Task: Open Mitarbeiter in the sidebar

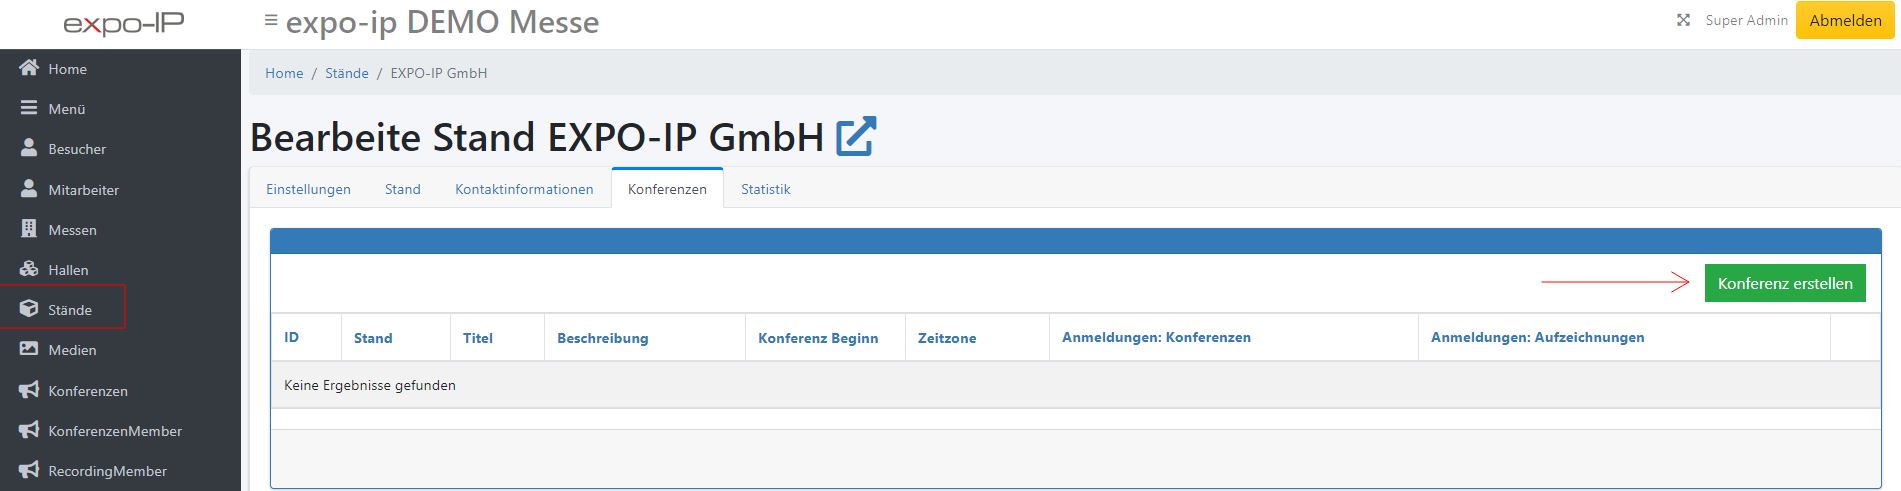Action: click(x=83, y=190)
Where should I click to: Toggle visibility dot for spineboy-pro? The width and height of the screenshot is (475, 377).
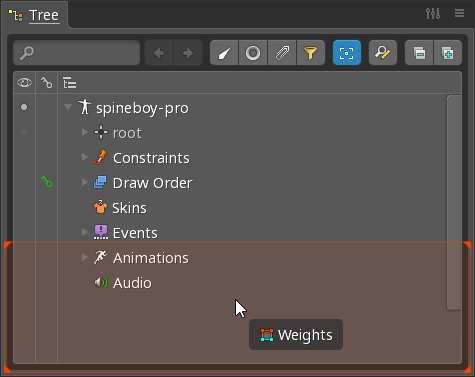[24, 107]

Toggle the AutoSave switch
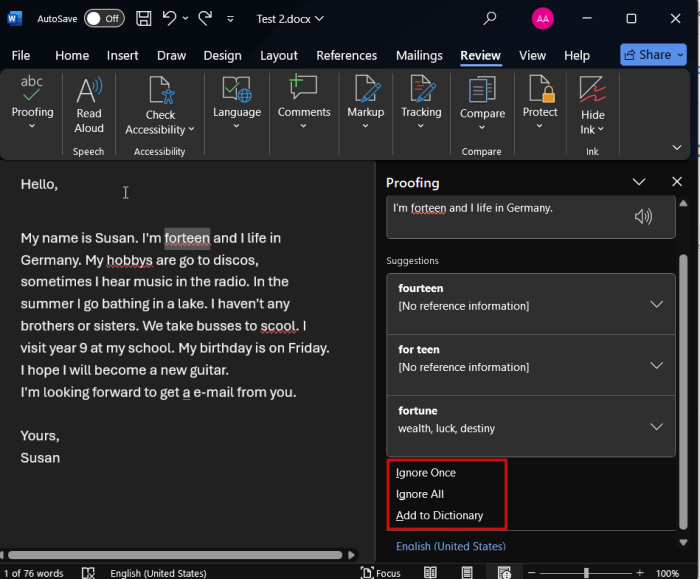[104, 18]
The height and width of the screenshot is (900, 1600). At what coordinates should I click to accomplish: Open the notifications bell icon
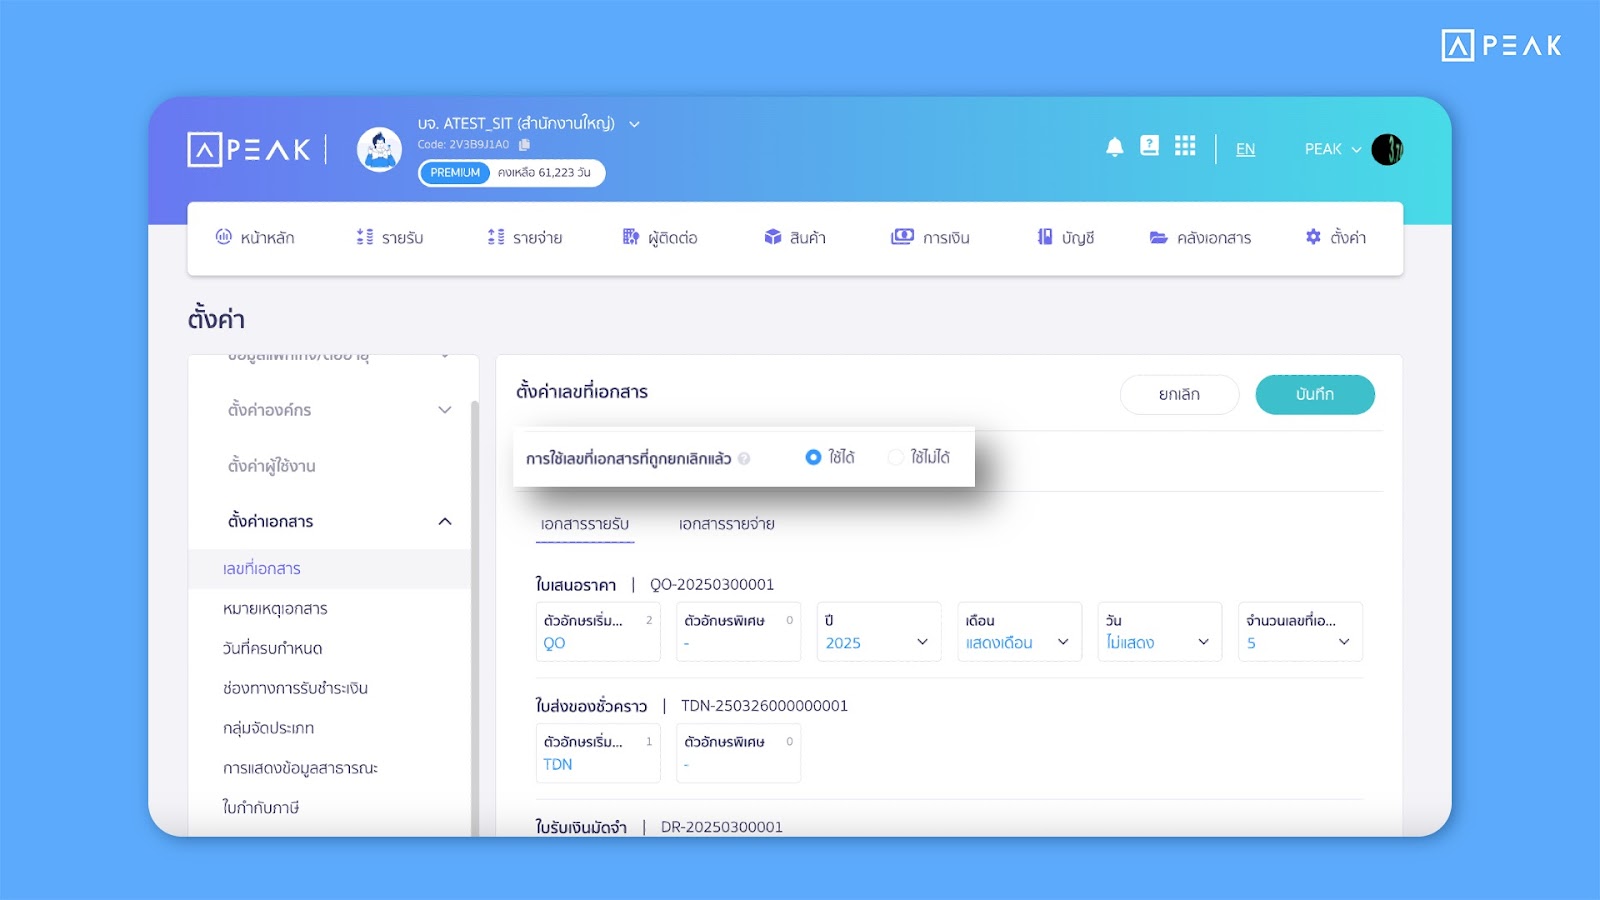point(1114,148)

::::

• [Assigned task] Reproduce the material above verbatim; omit every picture.

• [Task response]
Task: Open Mitarbeiter in the sidebar

Action: click(x=83, y=190)
Where should I click to: Toggle visibility dot for spineboy-pro? The width and height of the screenshot is (475, 377).
[24, 107]

Toggle the AutoSave switch
[104, 18]
The height and width of the screenshot is (900, 1600). At what coordinates should I click to accomplish: Open the notifications bell icon
point(1114,148)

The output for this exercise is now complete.